* _Work instructions_:
Write out again the lines from the line with "Identify the click" up to and including the line with "FCC Applications", exactly as they stand below, and skip any picture.

[[ Extracted entries, beginning ]]

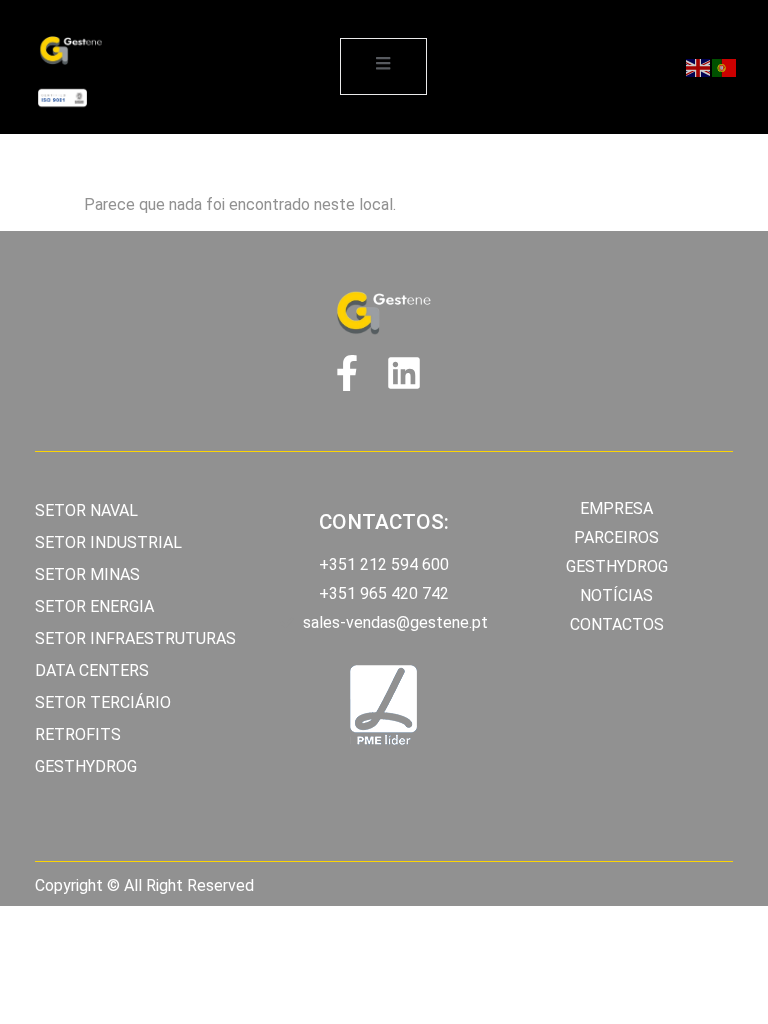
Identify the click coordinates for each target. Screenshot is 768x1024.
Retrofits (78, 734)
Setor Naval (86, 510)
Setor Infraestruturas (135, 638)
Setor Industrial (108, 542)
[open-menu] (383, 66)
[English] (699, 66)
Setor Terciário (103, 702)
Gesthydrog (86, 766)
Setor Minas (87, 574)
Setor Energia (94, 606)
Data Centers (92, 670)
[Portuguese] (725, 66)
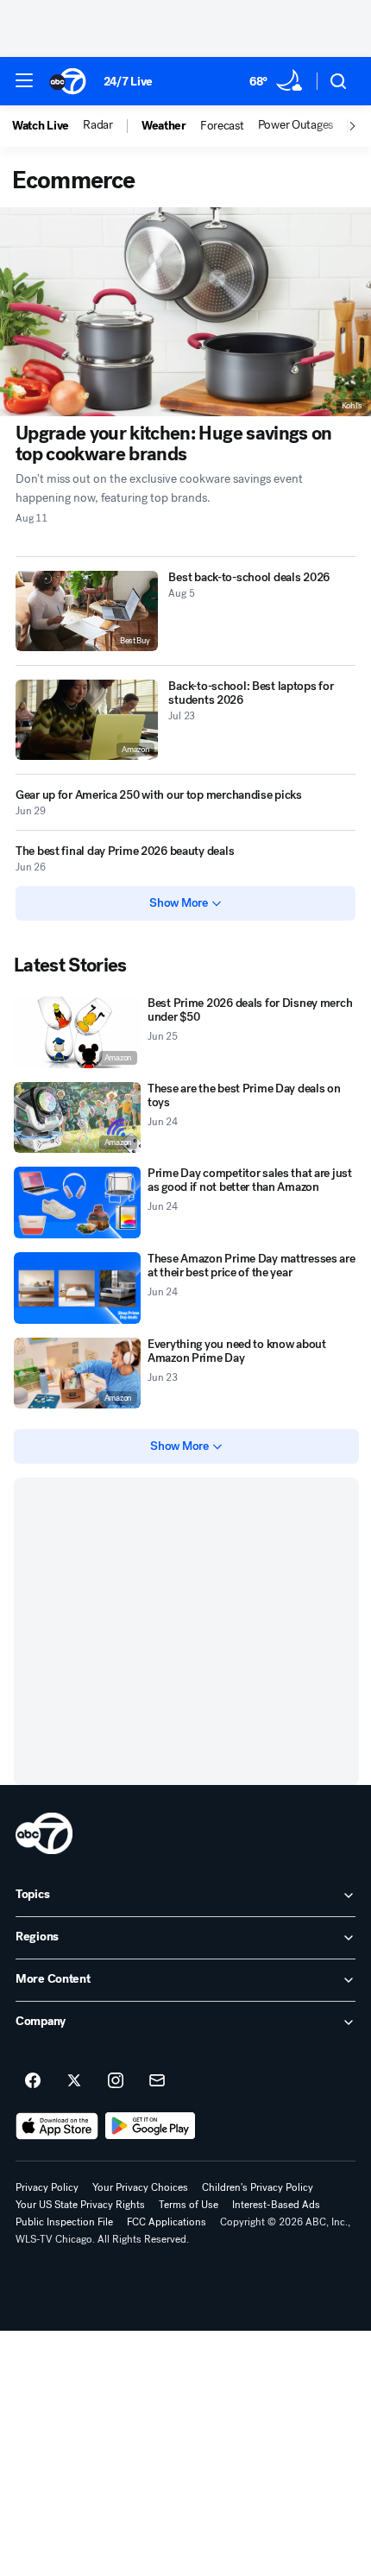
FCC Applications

[[ Extracted entries, end ]]
[[ Extracted entries, beginning ]]

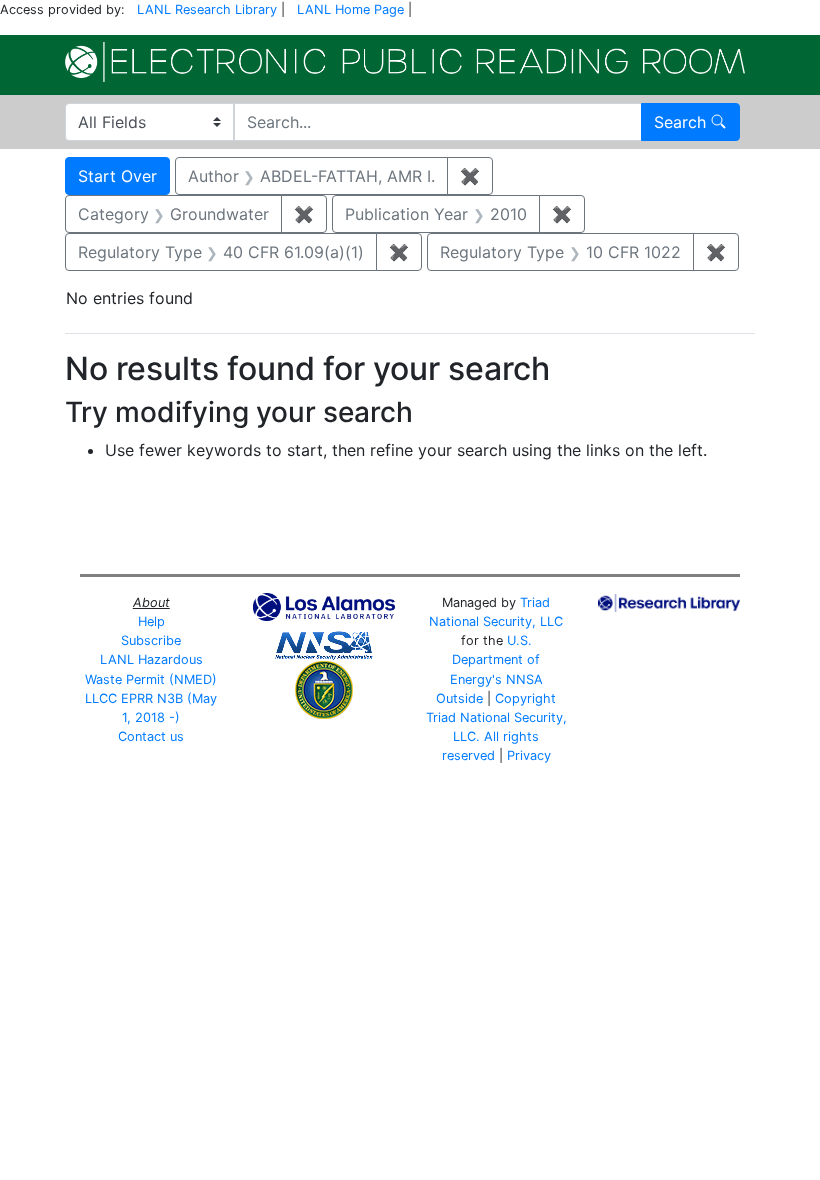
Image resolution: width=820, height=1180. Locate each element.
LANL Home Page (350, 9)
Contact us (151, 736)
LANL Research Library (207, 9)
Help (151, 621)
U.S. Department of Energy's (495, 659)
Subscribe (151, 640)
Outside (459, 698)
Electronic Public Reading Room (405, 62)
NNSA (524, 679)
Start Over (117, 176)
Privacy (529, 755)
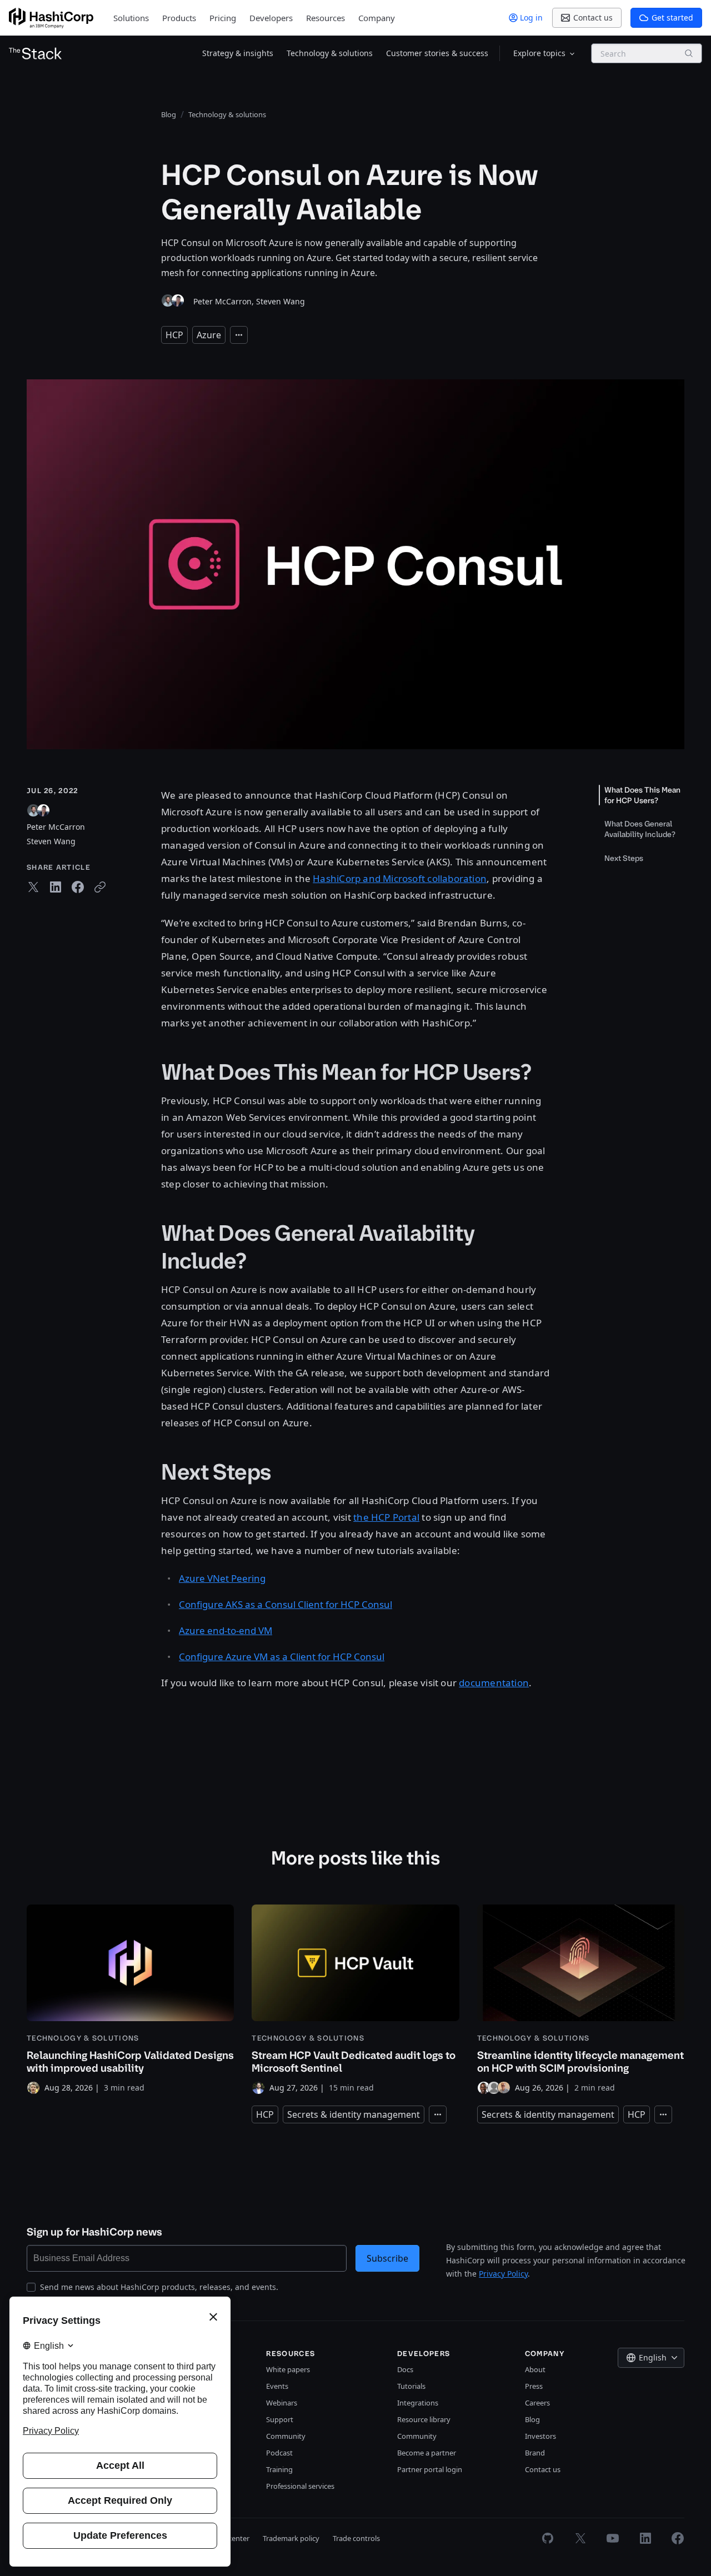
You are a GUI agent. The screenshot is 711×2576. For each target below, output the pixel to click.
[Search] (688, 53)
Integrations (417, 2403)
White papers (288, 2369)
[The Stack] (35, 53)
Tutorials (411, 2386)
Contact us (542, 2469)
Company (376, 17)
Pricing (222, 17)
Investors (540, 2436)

[[ Extracted entries, end ]]

* _Reply_:
Identify the click coordinates for each target. Screenshot is 768x1024.
Retrofits (78, 734)
Setor Naval (86, 510)
Setor Infraestruturas (135, 638)
Setor Industrial (108, 542)
[open-menu] (383, 66)
[English] (699, 66)
Setor Terciário (103, 702)
Gesthydrog (86, 766)
Setor Minas (87, 574)
Setor Energia (94, 606)
Data Centers (92, 670)
[Portuguese] (725, 66)
FCC Applications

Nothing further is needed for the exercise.